-- Objective --
In how many lines of the entries below does the string "coordinates" appear, counting case as significant? Reply with the number alone.

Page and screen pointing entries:
● ● ● ● ●
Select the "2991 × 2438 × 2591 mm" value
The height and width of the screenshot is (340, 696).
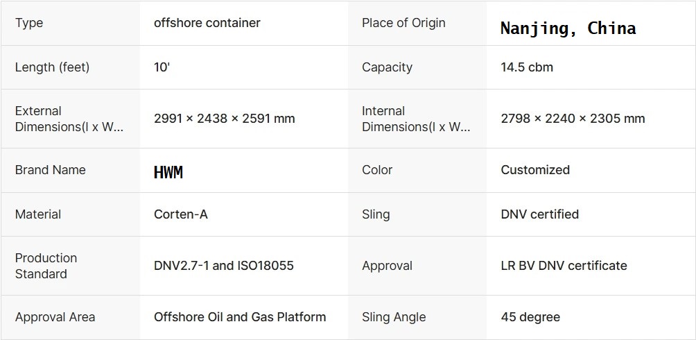click(224, 119)
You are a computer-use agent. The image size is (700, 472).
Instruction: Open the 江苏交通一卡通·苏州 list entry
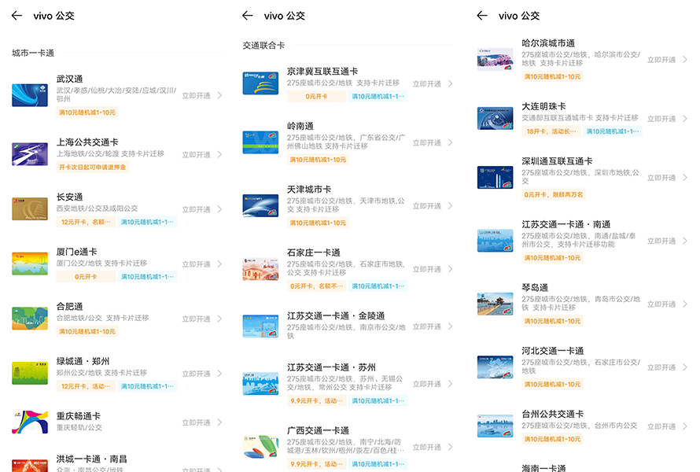click(x=346, y=383)
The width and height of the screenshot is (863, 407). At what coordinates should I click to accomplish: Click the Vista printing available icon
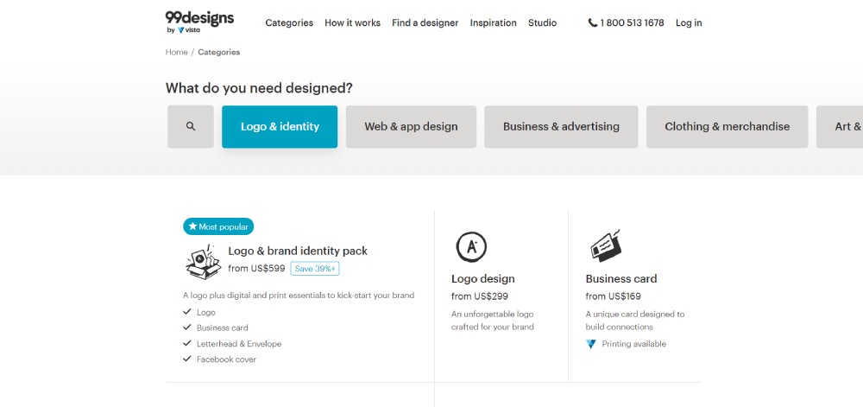[x=591, y=344]
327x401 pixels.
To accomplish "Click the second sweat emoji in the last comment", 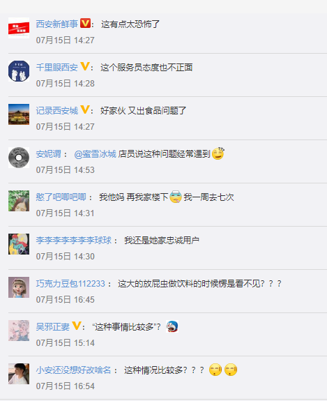I will 231,370.
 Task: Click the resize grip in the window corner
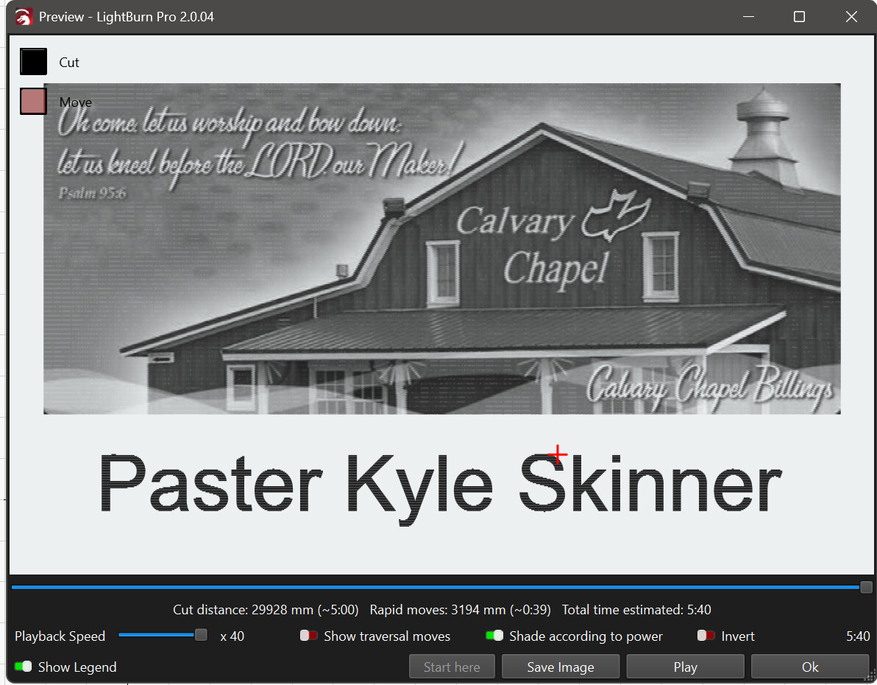coord(870,677)
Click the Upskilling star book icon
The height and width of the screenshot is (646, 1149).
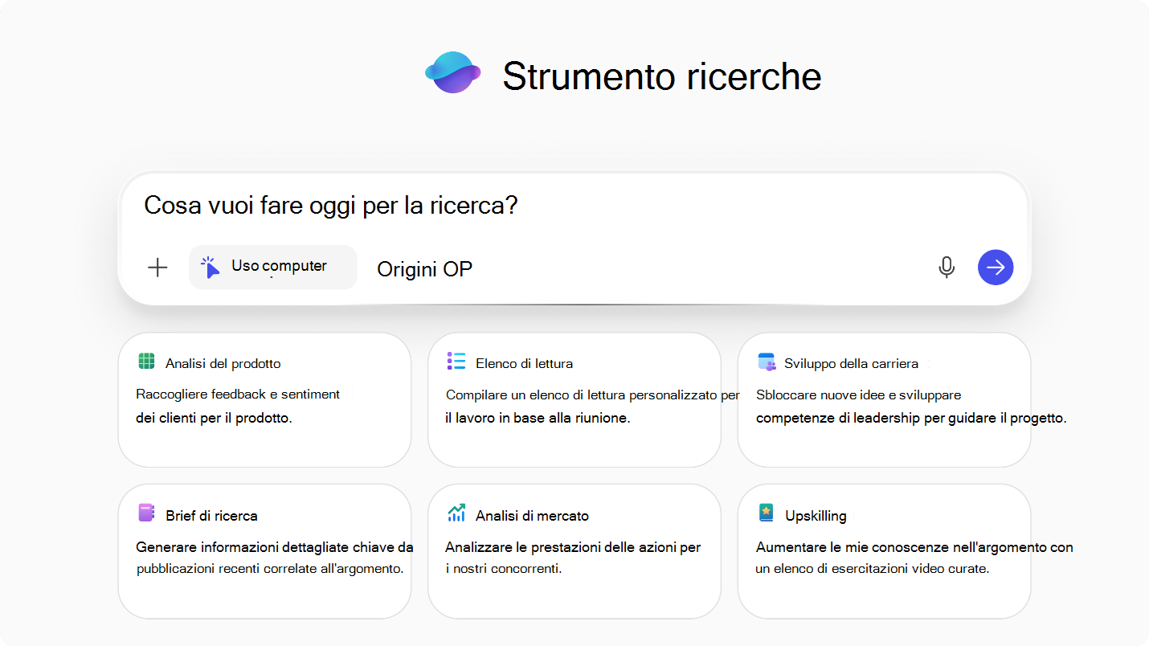(766, 514)
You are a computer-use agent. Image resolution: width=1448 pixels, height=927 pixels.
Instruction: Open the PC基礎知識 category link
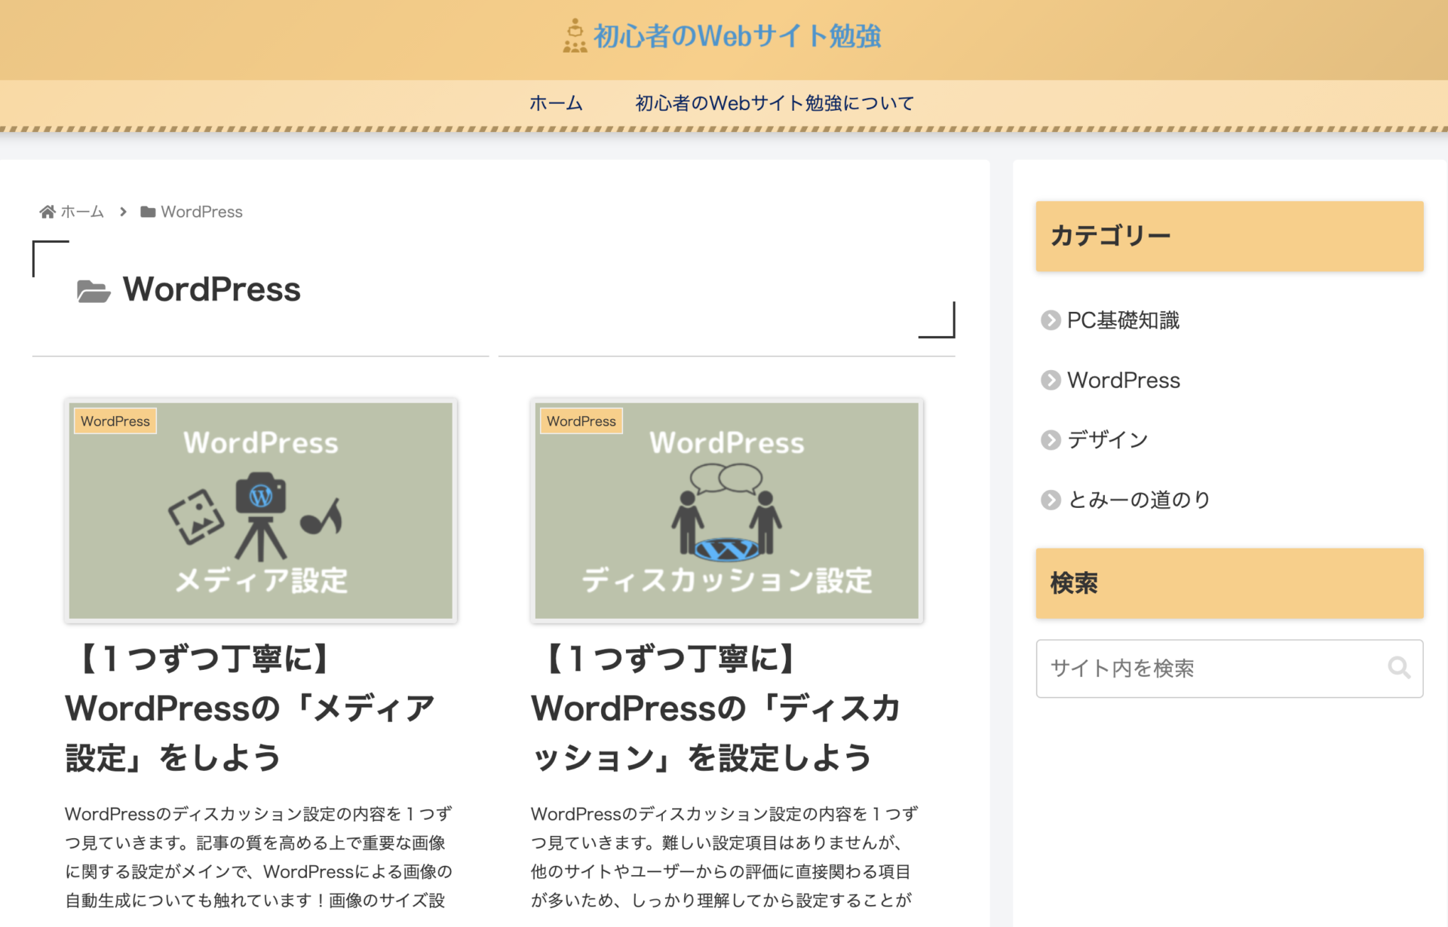1122,320
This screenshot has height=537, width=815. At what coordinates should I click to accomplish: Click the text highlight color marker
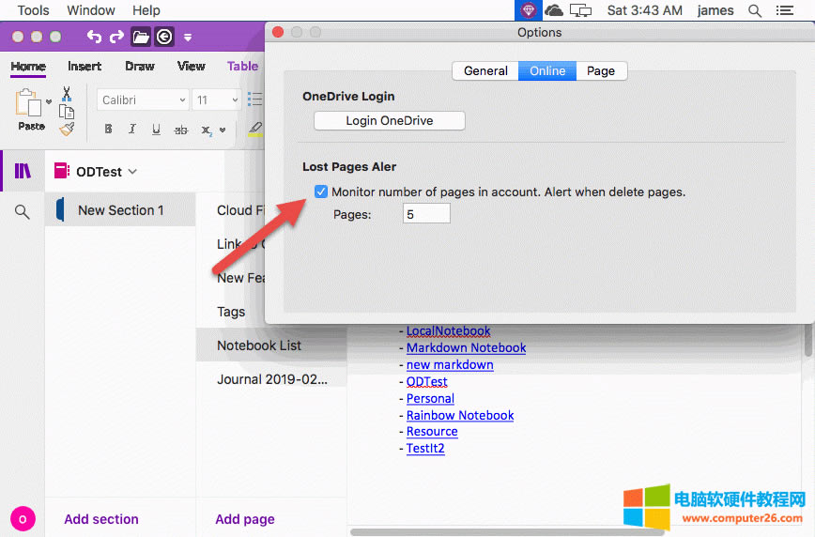255,130
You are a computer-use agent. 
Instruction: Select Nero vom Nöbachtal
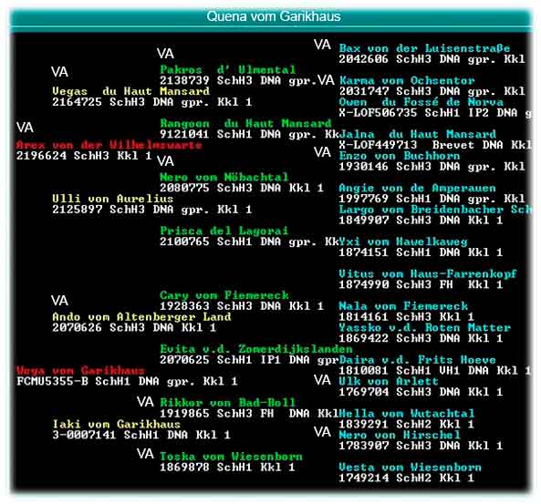[224, 177]
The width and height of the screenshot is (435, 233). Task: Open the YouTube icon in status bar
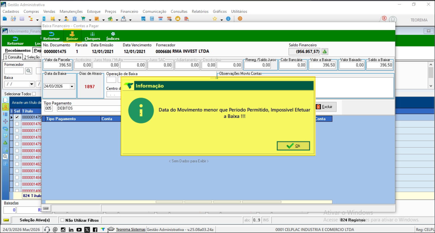[79, 229]
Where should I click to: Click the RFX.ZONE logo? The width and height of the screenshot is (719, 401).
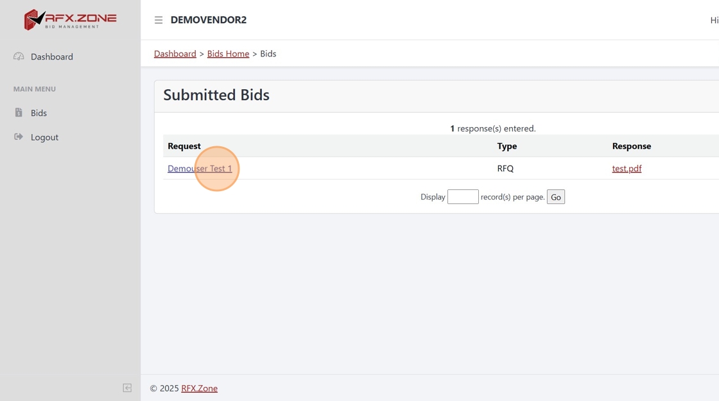tap(70, 19)
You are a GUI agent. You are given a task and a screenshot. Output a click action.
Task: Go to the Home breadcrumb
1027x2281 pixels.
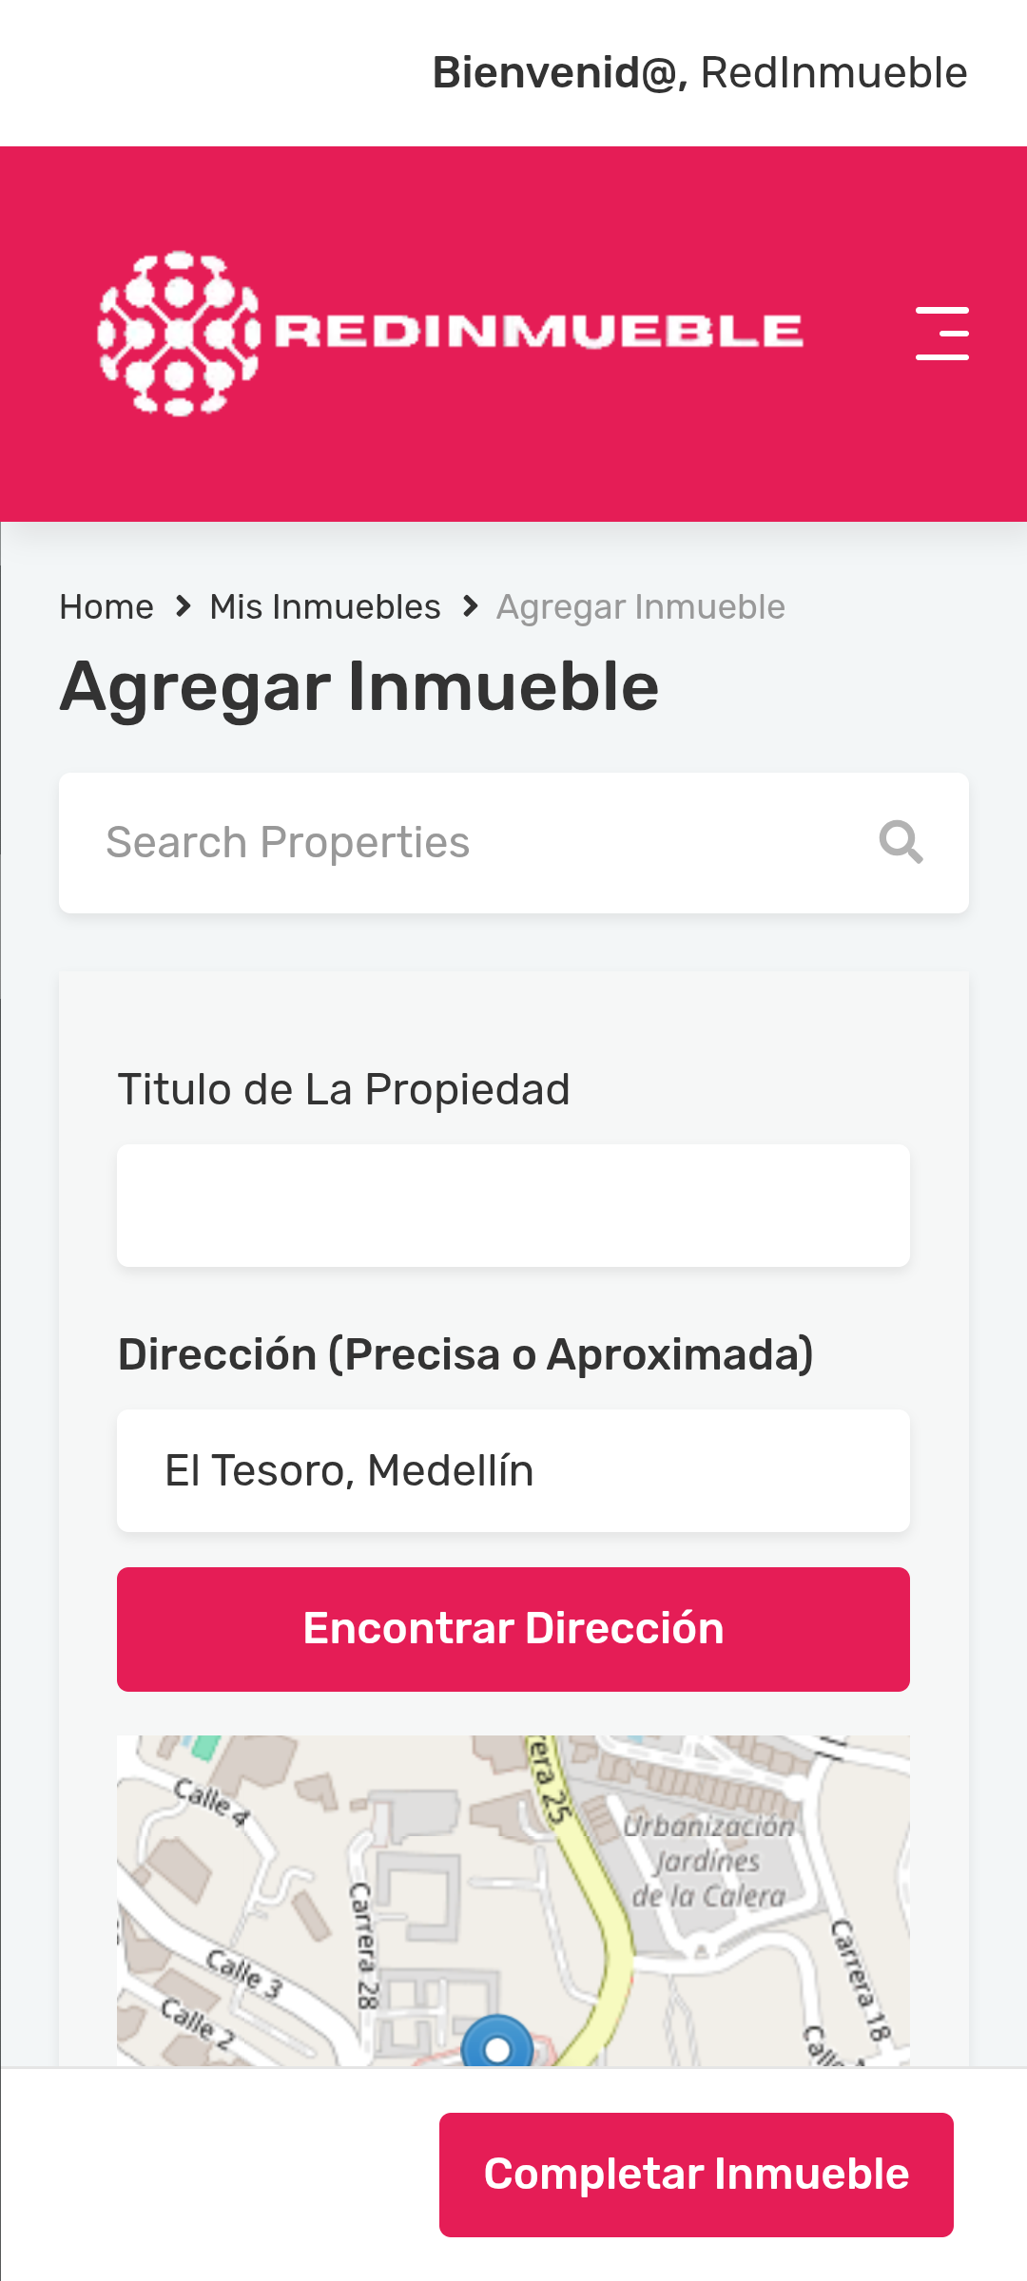point(107,606)
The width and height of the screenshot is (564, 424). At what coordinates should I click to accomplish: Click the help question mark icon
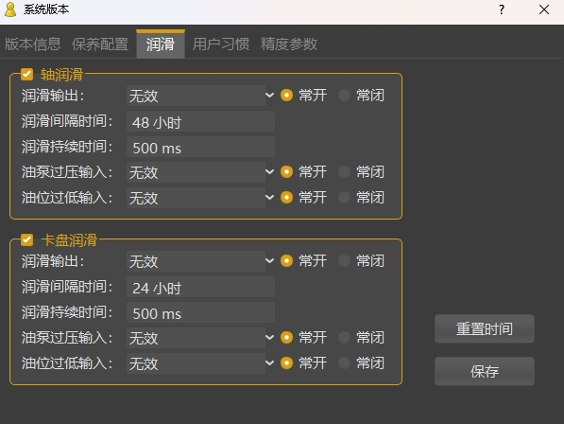pos(502,9)
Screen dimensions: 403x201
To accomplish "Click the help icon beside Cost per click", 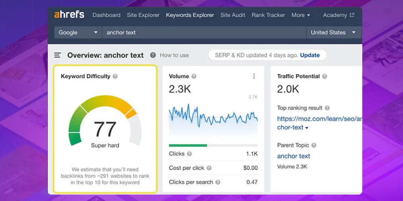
● ● ● ● ●
-- Finished exercise --
3